Di mata masyarakat dunia-pun jelas China tidak kondang, selain dibenci (terutama oleh Amerika, Jepang dan negara-negara pesaing utamanya) , bila kondisi ini berlangsung terus – daya beli masyarakat di negara tujuan ekspor akan terus menurun hingga tidak mampu lagi membeli produk-produk China yang murah sekalipun. Bila ini terjadi, maka industri di China juga akan lumpuh karena tidak lagi bisa mengandalkan pasar ekspor yang selama ini menjadi tulang punggung perekonomian mereka.
Perang mata uang ini akan berakhir sia-sia, seperti akhir perang Barata Yudha – tidak jelas lagi siapa pemenang dan siapa pecundang-nya.
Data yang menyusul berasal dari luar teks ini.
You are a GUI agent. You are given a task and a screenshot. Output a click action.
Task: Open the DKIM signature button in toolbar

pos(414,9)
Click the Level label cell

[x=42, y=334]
Keduanya ludes bergelimang dengan korban perang ( pengangguran) dan kehancuran ekonomi.
Lantas apa yang bisa kita lakukan agar tidak terlibat dalam perang yang sia-sia ini dan juga tidak menjadi korbannya ?. Ada dua tingkatan yang seharusnya bisa kita lakukan yaitu di tingkat pemerintah dan di tingkat masyarakat itu sendiri.
Di tingkat pemerintah, agar tidak terlalu fokus menghabiskan energi ikut bermain di daya beli mata uang. Sebaliknya pemerintah hendaknya fokus pada daya saing industri secara riil. Mumpung negara-negara lain sibuk dengan mata uangnya, kita sibuk mendandani kendala-kendala di infrastruktur industri dan segala macam peraturan yang membuat Indonesia terpuruk ke ranking 122 dalam tingkat kemudahan berusaha.
Di tingkat masyarakat, agar memperbanyak atau meningkatkan kemampuan untuk menciptakan lapangan kerja buat minimal dirinya sendiri – syukur-syukur bisa menciptakan lapangan kerja bagi orang lain. Kemampuan ini menjadi semakin penting karena ‘pasca perang Barata Yudha’ akan banyak sekali korbannya, yaitu pabrik-pabrik yang tutup, perusahaan yang bangkrut dan pengangguran yang semakin meraja lela.
Manfaat kedua dari tumbuhnya entrepreneurship masyarakat adalah berubahnya asset tabungan masyarakat dari yang semula bersifat finansial (tabungan, deposito, dana pensiun, asuransi dlsb.), menjadi asset riil berupa barang dagangan, stok bahan baku, stok produk dan berbagai asset produktif lainnya – yang insyaAllah akan lebih mampu bertahan (nilainya) dibandingkan dengan asset finansial.
Sekali lagi, insyaAllah kita bisa menghindarkan diri dari perang yang tidak mebuat kita kondang atau malah ngisin-ngisini ini. Wa Allahu A’lam.